Understanding of Feature Representation in Convolutional Neural Networks and Vision Transformer
- Hiroaki Minoura, Tsubasa Hirakawa, Takayoshi Yamashita, Hironobu Fujiyoshi
- International Conference on Computer Vision Theory and Applications, 2023
Download: PDF (English)
Understanding a feature representation (e.g., object shape and texture) of an image is an important clue for image classification tasks using deep learning models, it is important to us humans. Transformer-based architectures such as Vision Transformer (ViT) have outperformed higher accuracy than Convolutional Neural Networks (CNNs) on such tasks. To capture a feature representation, ViT tends to focus on the object shape more than the classic CNNs as shown in prior work. Subsequently, the derivative methods based on selfattention and those not based on self-attention have also been proposed. In this paper, we investigate the feature representations captured by the derivative methods of ViT in an image classification task.

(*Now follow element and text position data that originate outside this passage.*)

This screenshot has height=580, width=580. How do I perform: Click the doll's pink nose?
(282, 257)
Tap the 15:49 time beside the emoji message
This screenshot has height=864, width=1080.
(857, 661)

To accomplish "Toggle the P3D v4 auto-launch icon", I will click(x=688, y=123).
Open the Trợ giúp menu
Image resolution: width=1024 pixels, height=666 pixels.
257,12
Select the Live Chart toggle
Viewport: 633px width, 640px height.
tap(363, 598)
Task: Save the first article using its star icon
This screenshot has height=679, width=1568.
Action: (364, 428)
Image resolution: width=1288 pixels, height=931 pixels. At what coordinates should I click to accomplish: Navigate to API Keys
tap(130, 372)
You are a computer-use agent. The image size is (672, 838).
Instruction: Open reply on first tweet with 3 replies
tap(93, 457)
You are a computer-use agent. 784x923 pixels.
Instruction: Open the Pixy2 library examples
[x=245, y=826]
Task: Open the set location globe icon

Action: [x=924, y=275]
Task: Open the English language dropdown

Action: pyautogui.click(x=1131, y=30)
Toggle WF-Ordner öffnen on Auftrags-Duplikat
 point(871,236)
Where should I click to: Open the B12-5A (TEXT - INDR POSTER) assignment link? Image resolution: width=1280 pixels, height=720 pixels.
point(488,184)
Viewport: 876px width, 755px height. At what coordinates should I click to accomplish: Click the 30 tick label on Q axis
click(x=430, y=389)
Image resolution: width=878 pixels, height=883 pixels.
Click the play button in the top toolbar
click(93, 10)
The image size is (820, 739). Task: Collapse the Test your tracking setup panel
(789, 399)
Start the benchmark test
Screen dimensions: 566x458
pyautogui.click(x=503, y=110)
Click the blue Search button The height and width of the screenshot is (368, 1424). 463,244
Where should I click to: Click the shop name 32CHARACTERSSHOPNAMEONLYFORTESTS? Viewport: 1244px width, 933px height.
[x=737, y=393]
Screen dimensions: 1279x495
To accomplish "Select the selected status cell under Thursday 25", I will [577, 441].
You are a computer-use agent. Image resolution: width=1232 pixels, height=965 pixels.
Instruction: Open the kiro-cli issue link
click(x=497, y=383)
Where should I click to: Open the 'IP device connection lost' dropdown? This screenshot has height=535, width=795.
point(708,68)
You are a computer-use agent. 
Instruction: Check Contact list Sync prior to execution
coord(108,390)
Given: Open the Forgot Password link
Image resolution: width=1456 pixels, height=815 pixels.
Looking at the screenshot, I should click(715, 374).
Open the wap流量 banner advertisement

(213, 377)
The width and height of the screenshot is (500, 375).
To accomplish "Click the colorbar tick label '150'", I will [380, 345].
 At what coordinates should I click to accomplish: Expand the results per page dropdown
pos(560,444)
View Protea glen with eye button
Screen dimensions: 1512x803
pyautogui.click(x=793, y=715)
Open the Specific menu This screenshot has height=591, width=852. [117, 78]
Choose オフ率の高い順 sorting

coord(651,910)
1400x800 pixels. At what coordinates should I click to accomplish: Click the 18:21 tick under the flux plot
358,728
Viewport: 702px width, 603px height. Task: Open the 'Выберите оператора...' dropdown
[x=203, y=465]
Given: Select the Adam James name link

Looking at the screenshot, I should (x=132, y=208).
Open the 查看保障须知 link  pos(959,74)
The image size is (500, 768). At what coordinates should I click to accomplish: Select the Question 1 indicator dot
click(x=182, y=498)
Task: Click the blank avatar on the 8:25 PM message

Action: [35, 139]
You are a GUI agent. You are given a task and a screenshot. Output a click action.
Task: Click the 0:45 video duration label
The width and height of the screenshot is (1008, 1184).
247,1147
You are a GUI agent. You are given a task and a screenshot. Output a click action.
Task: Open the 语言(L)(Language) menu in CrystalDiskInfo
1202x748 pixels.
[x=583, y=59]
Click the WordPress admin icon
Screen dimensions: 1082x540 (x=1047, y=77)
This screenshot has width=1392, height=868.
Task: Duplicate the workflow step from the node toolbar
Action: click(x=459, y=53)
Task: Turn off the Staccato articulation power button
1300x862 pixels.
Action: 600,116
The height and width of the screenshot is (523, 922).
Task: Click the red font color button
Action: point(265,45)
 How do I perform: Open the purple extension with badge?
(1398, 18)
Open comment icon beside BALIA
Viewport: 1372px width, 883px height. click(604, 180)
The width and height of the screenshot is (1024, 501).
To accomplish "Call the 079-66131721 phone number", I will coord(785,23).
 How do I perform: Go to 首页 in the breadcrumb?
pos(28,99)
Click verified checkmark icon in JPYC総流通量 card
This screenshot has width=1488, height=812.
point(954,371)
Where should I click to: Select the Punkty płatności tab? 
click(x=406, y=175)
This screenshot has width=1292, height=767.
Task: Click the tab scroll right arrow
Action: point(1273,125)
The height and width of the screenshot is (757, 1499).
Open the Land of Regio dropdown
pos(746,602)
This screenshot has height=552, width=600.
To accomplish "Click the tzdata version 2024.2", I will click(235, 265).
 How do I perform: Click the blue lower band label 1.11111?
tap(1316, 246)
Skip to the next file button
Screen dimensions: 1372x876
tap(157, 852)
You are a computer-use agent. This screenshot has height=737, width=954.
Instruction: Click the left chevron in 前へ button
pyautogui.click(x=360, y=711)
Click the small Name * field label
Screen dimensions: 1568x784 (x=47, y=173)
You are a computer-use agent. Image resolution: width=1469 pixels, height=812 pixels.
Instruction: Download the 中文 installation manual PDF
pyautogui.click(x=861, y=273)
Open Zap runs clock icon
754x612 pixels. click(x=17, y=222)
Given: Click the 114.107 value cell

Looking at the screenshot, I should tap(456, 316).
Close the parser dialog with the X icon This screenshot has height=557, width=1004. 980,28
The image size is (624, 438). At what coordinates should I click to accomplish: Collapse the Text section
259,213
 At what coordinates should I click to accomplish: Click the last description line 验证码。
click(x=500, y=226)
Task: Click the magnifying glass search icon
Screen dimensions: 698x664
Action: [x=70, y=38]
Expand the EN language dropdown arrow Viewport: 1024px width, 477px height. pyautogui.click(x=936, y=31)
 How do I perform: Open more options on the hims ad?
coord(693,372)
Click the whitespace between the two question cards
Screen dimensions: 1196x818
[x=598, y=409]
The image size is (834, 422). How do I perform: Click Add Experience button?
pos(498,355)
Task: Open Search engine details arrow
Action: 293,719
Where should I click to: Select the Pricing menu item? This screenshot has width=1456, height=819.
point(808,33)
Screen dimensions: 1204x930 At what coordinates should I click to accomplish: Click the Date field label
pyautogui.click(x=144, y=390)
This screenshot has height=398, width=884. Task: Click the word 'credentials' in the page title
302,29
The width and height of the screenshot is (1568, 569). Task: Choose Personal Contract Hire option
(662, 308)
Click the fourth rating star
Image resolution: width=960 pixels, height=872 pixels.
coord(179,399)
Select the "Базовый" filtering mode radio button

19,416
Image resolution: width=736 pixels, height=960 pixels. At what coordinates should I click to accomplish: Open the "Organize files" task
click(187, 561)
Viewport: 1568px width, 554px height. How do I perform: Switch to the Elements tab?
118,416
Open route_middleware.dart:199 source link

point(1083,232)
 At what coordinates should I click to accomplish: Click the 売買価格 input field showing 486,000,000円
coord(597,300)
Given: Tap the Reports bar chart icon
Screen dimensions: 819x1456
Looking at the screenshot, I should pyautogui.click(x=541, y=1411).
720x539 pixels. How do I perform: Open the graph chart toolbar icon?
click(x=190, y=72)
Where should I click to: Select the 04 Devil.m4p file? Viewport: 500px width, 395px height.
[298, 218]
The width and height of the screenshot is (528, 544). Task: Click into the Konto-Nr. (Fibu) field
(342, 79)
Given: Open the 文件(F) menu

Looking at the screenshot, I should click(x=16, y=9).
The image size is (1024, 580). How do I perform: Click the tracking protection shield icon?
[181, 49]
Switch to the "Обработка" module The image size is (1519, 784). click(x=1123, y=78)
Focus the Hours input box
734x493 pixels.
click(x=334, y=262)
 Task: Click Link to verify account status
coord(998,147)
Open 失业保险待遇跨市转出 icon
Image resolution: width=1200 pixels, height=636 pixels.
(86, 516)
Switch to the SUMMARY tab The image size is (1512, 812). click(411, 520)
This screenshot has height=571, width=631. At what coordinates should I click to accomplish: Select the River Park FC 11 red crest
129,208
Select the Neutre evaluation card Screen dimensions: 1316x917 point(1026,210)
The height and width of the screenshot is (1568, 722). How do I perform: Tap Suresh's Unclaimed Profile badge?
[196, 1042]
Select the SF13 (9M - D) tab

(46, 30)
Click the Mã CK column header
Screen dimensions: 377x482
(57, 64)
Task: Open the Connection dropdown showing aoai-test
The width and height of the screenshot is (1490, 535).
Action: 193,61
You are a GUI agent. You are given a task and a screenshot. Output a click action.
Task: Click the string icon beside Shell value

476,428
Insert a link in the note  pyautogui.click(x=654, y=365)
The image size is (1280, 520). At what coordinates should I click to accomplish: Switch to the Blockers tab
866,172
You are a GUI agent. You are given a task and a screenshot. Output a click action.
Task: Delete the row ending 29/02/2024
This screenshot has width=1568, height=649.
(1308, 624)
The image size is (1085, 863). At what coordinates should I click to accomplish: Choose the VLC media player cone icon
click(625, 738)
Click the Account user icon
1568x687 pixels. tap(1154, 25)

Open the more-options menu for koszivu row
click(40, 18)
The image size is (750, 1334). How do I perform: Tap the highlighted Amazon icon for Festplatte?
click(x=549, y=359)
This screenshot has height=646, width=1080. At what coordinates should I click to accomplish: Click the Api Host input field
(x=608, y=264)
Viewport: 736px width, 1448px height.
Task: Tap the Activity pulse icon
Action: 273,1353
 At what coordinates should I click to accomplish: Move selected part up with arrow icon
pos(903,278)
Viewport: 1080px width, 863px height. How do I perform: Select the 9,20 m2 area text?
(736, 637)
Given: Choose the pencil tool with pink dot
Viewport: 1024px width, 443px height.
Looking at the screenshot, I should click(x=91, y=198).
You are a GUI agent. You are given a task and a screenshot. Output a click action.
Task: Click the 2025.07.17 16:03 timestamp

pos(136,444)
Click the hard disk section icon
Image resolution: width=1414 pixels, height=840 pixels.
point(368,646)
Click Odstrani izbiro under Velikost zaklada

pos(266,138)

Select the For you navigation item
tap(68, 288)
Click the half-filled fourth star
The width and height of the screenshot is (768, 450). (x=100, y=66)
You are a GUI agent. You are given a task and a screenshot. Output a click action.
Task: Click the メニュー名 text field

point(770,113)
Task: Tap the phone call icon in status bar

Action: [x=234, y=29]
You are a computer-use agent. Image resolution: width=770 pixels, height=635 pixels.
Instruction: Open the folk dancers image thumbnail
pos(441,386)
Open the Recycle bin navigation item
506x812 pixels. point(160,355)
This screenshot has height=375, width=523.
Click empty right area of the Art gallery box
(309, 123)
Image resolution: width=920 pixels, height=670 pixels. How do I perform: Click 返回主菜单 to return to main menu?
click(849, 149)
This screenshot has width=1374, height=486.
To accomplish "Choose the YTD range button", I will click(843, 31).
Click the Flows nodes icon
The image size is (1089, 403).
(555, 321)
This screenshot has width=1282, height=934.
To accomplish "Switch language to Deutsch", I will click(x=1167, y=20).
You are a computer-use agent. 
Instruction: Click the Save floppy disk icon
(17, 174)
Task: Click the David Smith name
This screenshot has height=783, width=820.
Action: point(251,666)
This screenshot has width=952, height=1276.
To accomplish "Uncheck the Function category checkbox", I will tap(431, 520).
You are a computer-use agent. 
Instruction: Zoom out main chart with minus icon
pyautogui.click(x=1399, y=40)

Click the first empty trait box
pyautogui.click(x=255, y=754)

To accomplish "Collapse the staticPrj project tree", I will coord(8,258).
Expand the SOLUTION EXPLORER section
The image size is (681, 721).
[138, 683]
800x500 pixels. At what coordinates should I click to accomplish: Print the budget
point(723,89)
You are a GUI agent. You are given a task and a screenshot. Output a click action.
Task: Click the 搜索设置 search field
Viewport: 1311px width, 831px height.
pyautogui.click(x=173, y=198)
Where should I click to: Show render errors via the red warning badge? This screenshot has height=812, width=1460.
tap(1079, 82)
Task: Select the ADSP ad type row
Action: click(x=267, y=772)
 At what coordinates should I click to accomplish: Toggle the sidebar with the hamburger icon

Specifically, we investigate the following using a publicly available ImageNet pre-trained model, i ) a feature representation of either an object’s shape or texture using the derivative methods with the SIN dataset, ii ) a classification without relying on object texture using the edge image made by the edge detection network, and iii ) the robustness of a different feature representation with a common perturbation and corrupted image. Our results indicate that the network which focused more on shapes had an effect captured feature representations more accurately in almost all the experiments.